(Data items)
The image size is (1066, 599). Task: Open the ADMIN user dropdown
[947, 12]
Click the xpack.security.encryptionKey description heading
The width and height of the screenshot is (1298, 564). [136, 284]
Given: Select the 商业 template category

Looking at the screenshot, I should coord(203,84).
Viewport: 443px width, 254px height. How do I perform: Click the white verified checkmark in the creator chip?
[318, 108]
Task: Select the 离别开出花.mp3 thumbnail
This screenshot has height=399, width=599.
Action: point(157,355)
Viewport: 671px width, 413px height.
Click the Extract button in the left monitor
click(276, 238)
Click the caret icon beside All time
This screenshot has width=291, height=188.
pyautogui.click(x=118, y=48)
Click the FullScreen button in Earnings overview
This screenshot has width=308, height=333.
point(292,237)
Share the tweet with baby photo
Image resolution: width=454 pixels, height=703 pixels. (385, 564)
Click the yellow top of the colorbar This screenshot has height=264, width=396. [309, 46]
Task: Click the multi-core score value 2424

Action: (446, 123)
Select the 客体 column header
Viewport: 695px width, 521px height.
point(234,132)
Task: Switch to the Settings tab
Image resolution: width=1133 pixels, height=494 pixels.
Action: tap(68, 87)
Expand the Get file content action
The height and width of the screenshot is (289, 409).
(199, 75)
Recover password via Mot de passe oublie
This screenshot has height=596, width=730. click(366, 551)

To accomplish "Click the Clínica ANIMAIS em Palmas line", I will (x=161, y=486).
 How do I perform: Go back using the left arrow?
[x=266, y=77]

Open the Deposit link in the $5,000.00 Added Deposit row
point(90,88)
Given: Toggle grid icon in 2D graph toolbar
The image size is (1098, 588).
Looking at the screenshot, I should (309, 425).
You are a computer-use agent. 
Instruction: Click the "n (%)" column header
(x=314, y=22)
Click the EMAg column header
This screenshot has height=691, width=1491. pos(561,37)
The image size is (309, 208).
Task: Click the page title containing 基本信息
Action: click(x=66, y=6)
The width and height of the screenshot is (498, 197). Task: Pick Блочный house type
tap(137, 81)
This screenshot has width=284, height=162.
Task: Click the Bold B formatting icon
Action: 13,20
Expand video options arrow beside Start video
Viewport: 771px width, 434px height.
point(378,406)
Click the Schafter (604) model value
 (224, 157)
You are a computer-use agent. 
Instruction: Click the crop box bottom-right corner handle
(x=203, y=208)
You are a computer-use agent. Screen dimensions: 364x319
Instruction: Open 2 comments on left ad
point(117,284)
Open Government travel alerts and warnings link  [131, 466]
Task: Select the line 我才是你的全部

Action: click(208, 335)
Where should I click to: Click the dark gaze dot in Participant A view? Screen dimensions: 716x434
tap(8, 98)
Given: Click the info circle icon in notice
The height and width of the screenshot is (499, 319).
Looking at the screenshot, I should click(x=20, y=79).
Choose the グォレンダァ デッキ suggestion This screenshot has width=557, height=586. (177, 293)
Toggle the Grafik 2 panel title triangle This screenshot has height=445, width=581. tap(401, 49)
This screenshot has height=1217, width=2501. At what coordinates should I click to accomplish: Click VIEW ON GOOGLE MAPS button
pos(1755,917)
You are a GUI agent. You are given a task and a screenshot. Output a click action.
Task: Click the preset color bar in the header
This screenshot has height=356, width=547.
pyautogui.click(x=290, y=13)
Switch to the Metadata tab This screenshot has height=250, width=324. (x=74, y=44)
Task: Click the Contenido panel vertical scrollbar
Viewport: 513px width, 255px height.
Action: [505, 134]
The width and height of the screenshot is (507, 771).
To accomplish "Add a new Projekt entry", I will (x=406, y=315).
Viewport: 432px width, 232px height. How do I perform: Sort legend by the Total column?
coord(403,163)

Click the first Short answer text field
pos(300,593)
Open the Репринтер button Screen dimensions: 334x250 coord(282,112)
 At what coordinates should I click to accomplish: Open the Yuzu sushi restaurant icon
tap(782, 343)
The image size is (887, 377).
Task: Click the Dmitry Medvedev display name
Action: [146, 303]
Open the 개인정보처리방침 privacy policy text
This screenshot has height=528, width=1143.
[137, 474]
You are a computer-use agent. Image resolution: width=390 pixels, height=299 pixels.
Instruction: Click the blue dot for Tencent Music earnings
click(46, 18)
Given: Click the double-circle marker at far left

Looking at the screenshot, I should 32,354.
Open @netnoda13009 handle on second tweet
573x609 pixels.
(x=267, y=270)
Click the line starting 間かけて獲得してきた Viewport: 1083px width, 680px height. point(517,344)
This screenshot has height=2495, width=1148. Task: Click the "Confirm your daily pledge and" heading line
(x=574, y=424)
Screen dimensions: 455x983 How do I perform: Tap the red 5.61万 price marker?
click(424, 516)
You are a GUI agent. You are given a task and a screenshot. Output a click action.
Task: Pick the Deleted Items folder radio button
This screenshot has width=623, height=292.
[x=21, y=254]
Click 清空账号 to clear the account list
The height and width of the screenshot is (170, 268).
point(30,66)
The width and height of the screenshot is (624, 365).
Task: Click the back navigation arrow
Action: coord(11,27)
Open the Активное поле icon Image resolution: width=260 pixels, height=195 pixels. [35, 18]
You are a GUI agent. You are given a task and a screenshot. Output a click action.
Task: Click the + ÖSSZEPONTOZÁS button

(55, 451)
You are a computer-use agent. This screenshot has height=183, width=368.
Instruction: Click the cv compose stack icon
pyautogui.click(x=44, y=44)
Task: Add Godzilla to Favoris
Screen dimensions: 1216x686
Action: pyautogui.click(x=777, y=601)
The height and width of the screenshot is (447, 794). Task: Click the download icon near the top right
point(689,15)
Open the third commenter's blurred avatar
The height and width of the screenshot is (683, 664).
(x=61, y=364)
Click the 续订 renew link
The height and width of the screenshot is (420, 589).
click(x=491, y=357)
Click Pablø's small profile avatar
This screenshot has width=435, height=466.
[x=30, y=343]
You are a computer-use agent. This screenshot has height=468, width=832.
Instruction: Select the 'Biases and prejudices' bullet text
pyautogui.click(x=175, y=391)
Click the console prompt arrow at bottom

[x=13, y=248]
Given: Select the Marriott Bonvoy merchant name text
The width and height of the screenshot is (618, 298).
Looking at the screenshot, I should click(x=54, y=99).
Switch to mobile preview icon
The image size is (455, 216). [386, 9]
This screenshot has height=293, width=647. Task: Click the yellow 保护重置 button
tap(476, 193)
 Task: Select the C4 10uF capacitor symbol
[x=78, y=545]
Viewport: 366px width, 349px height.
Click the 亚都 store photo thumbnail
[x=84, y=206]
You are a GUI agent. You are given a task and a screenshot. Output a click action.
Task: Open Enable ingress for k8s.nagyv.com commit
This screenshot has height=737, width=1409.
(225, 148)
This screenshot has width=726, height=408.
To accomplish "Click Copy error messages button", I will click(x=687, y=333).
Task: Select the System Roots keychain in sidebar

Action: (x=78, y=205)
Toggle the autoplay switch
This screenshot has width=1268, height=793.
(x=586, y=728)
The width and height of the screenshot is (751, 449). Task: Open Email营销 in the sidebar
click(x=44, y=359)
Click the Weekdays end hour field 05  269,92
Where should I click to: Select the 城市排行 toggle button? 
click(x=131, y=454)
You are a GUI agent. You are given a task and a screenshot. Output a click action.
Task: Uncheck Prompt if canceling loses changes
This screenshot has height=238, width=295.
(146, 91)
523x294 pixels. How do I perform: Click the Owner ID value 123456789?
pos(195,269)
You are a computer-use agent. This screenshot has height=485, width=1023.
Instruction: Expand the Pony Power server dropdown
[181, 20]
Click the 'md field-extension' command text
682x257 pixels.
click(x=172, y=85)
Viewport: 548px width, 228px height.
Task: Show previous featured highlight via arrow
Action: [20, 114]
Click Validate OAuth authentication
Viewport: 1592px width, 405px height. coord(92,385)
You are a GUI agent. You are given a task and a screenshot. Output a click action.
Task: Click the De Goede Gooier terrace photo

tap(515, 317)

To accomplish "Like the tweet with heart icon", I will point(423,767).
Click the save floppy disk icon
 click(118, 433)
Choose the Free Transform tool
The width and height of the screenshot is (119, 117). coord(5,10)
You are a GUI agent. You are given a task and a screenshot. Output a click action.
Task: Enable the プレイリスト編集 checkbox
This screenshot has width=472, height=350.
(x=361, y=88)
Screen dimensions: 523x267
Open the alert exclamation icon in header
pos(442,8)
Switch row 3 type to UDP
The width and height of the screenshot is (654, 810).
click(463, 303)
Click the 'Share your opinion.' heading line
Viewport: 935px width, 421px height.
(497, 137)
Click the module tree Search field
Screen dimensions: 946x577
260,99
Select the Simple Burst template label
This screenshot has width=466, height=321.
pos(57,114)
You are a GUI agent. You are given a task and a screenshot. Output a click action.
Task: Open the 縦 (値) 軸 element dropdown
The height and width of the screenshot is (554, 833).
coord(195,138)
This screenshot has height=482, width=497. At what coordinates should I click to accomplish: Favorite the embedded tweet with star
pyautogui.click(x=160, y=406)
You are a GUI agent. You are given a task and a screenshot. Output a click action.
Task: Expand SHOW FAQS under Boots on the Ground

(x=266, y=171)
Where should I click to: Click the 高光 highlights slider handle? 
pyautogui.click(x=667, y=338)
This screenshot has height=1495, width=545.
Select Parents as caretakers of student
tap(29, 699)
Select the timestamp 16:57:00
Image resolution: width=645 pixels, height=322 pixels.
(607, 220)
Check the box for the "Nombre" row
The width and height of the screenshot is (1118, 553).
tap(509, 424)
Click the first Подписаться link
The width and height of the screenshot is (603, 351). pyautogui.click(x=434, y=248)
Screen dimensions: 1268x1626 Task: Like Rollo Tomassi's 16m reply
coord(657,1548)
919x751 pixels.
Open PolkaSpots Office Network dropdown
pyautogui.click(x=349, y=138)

» PROBLEM TO SOLVE
Given the data above, which lines hold the string "panel"? Return them.

» YOUR RESPONSE
Toggle the Grafik 2 panel title triangle This screenshot has height=445, width=581. tap(401, 49)
Task: Click the Contenido panel vertical scrollbar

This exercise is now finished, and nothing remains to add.